The Pentagon, NATO, and others fight an information war to go alongside the real ones in the battlefield. This was is to sell the reality of a conflict where people are dying and billions are being spent to a public back home.
“War is hell and that’s why you only go to war when it’s in the absolute interest to your national security,” said Matthew Hoh, a former US State Department official.
That harsh reality of war is one reason why coalition forces do battle with an information war.
They fight it alongside the real one playing out on the ground in Afghanistan, for example, so the war is not widely known by milestones such as surpassing the Soviet campaign there, becoming the longest war in American history, or costing an exceptional amount of money.
But instead, is a story of hope and reconstruction. That’s the NATO version told, for example, in a promotional film given to international journalists at the annual NATO summit.
Public relations efforts to sell the war are nothing new. And commander of the NATO forces – the United States – spends billions to sell its version of the war to the world through PR at home and abroad, state-sponsored media, and psychological operations.
For example, a leaked classified CIA document revealed a plan for allies.
“Astrategic communication program across NATO troop contributors that taps into the key concerns of specific Western European audiences that could provide a buffer if apathy becomes opposition.”
To fight declining public support for the war from France and Germany the CIA tapped Afghan women as the perfect messenger to make an emotional appeal about the Taliban and their aspirations for the future, as a woman does in the NATO video.
Some media has picked up on this message, too.
A TIME magazine cover equated pulling out US troops from Afghanistan with brutality against women when it pictured an Afghan woman with her nose cut off along with the headline “What happens if we leave.”
“The thing to remember about this poor girl – this happened while US troops were there,” recalled Hoh.
And some like feminist writer Jill Filipovic argue these PR tactics are an assault on women, too.
“I think it absolutely exploits the women’s issue and exploits women,” said Filipovic, editor of the blog Feministe.
“They certainly weren’t interested in women’s rights in that region until it became strategically important to them in the war on terror,” she said.
And it is not clear efforts like this even work.
“It’s impossible to tell and I would venture to say it’s been ineffective,” said Jake Diliberto, a veteran and critic of the Afghan war.
Maybe US defense secretary Robert Gates would agree. As his recent NATO speech can attest, he’s now resorting to scolding allies for getting ready to abandon the war.
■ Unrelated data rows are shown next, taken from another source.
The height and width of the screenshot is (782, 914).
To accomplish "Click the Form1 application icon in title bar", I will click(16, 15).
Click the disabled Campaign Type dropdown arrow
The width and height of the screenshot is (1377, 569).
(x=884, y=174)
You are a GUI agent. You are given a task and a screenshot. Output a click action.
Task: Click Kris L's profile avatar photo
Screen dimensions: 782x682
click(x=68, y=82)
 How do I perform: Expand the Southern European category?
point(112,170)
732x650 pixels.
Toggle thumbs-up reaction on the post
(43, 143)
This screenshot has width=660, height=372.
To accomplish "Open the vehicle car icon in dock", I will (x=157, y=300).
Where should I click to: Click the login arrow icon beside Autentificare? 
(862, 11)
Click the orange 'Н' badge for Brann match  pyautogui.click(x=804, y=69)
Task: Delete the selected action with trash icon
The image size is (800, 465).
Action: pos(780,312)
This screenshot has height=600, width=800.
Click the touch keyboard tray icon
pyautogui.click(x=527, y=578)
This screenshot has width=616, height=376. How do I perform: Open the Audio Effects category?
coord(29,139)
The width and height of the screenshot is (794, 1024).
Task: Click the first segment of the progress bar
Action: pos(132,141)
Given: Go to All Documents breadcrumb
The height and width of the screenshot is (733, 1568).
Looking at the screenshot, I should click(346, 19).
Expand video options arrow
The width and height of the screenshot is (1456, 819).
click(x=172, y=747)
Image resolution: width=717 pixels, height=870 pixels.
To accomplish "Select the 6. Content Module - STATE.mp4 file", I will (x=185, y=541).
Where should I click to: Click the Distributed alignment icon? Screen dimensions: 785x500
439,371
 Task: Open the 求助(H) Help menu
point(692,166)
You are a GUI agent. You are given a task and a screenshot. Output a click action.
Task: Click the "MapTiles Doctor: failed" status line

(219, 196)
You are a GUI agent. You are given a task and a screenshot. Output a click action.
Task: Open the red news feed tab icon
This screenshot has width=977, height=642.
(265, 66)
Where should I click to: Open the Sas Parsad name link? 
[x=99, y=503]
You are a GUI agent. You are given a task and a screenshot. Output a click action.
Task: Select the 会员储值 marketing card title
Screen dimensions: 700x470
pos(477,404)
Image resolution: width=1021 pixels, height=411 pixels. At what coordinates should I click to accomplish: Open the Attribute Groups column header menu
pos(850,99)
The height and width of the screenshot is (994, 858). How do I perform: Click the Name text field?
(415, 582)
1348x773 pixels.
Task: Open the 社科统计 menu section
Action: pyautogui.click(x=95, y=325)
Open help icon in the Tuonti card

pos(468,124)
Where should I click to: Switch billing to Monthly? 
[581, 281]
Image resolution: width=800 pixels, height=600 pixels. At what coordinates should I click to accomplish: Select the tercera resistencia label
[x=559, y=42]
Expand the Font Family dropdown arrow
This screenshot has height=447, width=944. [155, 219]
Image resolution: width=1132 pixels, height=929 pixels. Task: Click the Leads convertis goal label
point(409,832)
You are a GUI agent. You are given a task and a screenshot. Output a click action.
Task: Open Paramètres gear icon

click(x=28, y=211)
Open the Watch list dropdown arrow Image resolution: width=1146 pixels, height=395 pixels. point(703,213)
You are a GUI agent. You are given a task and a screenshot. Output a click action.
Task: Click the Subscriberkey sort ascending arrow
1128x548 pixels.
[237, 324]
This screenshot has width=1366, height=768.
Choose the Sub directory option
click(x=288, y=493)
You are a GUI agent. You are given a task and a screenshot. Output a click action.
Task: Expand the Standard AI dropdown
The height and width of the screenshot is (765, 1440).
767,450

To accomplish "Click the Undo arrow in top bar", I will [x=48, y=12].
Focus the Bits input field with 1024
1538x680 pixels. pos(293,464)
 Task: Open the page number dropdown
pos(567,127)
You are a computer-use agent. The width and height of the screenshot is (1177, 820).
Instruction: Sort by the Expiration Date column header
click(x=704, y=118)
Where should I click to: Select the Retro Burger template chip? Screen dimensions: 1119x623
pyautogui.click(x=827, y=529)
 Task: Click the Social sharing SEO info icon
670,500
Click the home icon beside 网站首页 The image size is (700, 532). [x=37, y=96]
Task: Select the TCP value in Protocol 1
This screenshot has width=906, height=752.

Meanwhile Hilary Clinton said the US is losing when it comes to broadcasting the message on state-funded TV stations, “and unfortunately we are paying a big price for it,” she told members of Congress.
Even though the US has spent more than $1 billion dollars alone to broadcast its message to the Arab world where it’s at war through the state-funded news network Al Hurra, the network has locked in just a half percent of viewership.
All showing perhaps you can’t sell the war unless you have a buyer.